Supplied material:
———

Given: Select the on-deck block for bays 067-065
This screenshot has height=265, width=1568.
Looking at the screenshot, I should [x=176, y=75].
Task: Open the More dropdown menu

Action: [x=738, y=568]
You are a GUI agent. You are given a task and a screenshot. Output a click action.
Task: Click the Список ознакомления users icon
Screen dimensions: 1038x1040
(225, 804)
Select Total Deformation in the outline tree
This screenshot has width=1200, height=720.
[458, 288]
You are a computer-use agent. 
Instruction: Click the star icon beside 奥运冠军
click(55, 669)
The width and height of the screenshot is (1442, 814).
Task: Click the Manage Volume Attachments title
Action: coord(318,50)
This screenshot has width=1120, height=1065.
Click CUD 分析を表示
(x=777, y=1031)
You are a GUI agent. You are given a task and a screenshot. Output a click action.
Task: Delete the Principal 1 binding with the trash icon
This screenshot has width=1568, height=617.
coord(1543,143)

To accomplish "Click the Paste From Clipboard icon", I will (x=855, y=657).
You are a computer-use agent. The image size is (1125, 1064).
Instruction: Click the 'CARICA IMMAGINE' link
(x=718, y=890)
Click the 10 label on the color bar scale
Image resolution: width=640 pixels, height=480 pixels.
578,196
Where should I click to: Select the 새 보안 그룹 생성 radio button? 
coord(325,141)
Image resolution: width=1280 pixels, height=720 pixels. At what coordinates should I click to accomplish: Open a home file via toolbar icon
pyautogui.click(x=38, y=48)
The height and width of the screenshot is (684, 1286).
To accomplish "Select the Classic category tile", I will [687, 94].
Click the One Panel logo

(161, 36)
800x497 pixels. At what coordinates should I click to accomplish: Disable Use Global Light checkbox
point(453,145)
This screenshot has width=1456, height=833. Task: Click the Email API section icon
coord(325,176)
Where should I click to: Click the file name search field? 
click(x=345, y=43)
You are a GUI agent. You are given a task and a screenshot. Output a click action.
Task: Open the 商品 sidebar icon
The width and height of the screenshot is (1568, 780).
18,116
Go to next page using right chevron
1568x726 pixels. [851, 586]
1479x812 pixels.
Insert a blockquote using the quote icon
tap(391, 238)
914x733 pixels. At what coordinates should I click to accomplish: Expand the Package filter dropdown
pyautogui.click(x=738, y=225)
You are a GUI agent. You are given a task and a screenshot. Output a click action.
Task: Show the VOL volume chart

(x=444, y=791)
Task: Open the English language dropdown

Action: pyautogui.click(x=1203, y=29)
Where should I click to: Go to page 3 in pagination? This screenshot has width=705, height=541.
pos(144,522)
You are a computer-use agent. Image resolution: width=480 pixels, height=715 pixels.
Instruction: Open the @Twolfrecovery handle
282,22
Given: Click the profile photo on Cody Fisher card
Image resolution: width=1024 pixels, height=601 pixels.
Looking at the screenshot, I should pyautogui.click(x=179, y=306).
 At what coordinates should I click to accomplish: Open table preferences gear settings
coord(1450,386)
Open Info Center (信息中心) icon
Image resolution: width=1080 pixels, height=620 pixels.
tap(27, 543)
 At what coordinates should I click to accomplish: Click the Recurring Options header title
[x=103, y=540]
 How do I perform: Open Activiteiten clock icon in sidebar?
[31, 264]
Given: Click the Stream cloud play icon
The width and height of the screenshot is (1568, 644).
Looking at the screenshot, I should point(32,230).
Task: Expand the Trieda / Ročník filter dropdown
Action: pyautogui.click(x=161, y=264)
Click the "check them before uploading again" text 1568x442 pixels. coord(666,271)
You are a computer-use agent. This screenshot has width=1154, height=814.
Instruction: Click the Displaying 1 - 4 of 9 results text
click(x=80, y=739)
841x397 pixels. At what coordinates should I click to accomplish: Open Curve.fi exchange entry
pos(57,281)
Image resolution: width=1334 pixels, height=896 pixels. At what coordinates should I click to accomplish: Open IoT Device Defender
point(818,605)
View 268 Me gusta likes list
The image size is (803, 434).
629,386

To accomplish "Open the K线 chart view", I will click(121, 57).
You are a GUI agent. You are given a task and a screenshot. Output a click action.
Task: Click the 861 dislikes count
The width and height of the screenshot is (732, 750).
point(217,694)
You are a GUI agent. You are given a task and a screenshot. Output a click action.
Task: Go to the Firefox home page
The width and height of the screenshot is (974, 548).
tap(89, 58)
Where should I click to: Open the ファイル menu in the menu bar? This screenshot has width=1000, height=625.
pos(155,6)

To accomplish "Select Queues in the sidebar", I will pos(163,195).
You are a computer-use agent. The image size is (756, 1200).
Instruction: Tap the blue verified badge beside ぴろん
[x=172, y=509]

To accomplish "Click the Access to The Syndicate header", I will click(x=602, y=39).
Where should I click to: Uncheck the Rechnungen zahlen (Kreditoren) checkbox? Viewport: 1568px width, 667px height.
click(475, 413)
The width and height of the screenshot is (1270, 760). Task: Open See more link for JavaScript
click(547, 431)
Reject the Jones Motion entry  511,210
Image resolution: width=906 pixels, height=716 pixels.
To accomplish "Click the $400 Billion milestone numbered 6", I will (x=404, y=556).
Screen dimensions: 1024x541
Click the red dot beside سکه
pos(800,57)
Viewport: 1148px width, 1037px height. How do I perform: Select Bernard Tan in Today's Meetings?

———

Task statement: Rewrite all of the material above, replacing every occurrence of "GUI agent" with "interface agent" and leaving everything else unchanged.

Solution for this problem:
Given: Select the on-deck block for bays 067-065
This screenshot has height=265, width=1568.
Looking at the screenshot, I should [x=176, y=75].
Task: Open the More dropdown menu

Action: [x=738, y=568]
You are a interface agent. You are given a task and a screenshot. Output a click action.
Task: Click the Список ознакомления users icon
Screen dimensions: 1038x1040
(225, 804)
Select Total Deformation in the outline tree
This screenshot has width=1200, height=720.
[458, 288]
You are a computer-use agent. 
Instruction: Click the star icon beside 奥运冠军
click(55, 669)
The width and height of the screenshot is (1442, 814).
Task: Click the Manage Volume Attachments title
Action: coord(318,50)
This screenshot has width=1120, height=1065.
Click CUD 分析を表示
(x=777, y=1031)
You are a interface agent. You are given a task and a screenshot. Output a click action.
Task: Delete the Principal 1 binding with the trash icon
This screenshot has width=1568, height=617.
coord(1543,143)

To accomplish "Click the Paste From Clipboard icon", I will (x=855, y=657).
You are a computer-use agent. The image size is (1125, 1064).
Instruction: Click the 'CARICA IMMAGINE' link
(x=718, y=890)
Click the 10 label on the color bar scale
Image resolution: width=640 pixels, height=480 pixels.
578,196
Where should I click to: Select the 새 보안 그룹 생성 radio button? 
coord(325,141)
Image resolution: width=1280 pixels, height=720 pixels. At what coordinates should I click to accomplish: Open a home file via toolbar icon
pyautogui.click(x=38, y=48)
The height and width of the screenshot is (684, 1286).
To accomplish "Select the Classic category tile", I will [687, 94].
Click the One Panel logo

(161, 36)
800x497 pixels. At what coordinates should I click to accomplish: Disable Use Global Light checkbox
point(453,145)
This screenshot has width=1456, height=833. Task: Click the Email API section icon
coord(325,176)
Where should I click to: Click the file name search field? 
click(x=345, y=43)
You are a interface agent. You are given a task and a screenshot. Output a click action.
Task: Open the 商品 sidebar icon
The width and height of the screenshot is (1568, 780).
18,116
Go to next page using right chevron
1568x726 pixels. [851, 586]
1479x812 pixels.
Insert a blockquote using the quote icon
tap(391, 238)
914x733 pixels. At what coordinates should I click to accomplish: Expand the Package filter dropdown
pyautogui.click(x=738, y=225)
You are a interface agent. You are given a task and a screenshot. Output a click action.
Task: Show the VOL volume chart

(x=444, y=791)
Task: Open the English language dropdown

Action: pyautogui.click(x=1203, y=29)
Where should I click to: Go to page 3 in pagination? This screenshot has width=705, height=541.
pos(144,522)
You are a computer-use agent. Image resolution: width=480 pixels, height=715 pixels.
Instruction: Open the @Twolfrecovery handle
282,22
Given: Click the profile photo on Cody Fisher card
Image resolution: width=1024 pixels, height=601 pixels.
Looking at the screenshot, I should pyautogui.click(x=179, y=306).
 At what coordinates should I click to accomplish: Open table preferences gear settings
coord(1450,386)
Open Info Center (信息中心) icon
Image resolution: width=1080 pixels, height=620 pixels.
tap(27, 543)
 At what coordinates should I click to accomplish: Click the Recurring Options header title
[x=103, y=540]
 How do I perform: Open Activiteiten clock icon in sidebar?
[31, 264]
Given: Click the Stream cloud play icon
The width and height of the screenshot is (1568, 644).
Looking at the screenshot, I should point(32,230).
Task: Expand the Trieda / Ročník filter dropdown
Action: pyautogui.click(x=161, y=264)
Click the "check them before uploading again" text 1568x442 pixels. coord(666,271)
You are a computer-use agent. This screenshot has width=1154, height=814.
Instruction: Click the Displaying 1 - 4 of 9 results text
click(x=80, y=739)
841x397 pixels. At what coordinates should I click to accomplish: Open Curve.fi exchange entry
pos(57,281)
Image resolution: width=1334 pixels, height=896 pixels. At what coordinates should I click to accomplish: Open IoT Device Defender
point(818,605)
View 268 Me gusta likes list
The image size is (803, 434).
629,386

To accomplish "Open the K线 chart view", I will click(121, 57).
You are a interface agent. You are given a task and a screenshot. Output a click action.
Task: Click the 861 dislikes count
The width and height of the screenshot is (732, 750).
point(217,694)
You are a interface agent. You are given a task and a screenshot. Output a click action.
Task: Go to the Firefox home page
The width and height of the screenshot is (974, 548).
tap(89, 58)
Where should I click to: Open the ファイル menu in the menu bar? This screenshot has width=1000, height=625.
pos(155,6)

To accomplish "Select Queues in the sidebar", I will pos(163,195).
You are a computer-use agent. The image size is (756, 1200).
Instruction: Tap the blue verified badge beside ぴろん
[x=172, y=509]

To accomplish "Click the Access to The Syndicate header", I will click(x=602, y=39).
Where should I click to: Uncheck the Rechnungen zahlen (Kreditoren) checkbox? Viewport: 1568px width, 667px height.
click(475, 413)
The width and height of the screenshot is (1270, 760). Task: Open See more link for JavaScript
click(547, 431)
Reject the Jones Motion entry  511,210
Image resolution: width=906 pixels, height=716 pixels.
To accomplish "Click the $400 Billion milestone numbered 6", I will (x=404, y=556).
Screen dimensions: 1024x541
Click the red dot beside سکه
pos(800,57)
Viewport: 1148px width, 1037px height. How do I perform: Select Bernard Tan in Today's Meetings?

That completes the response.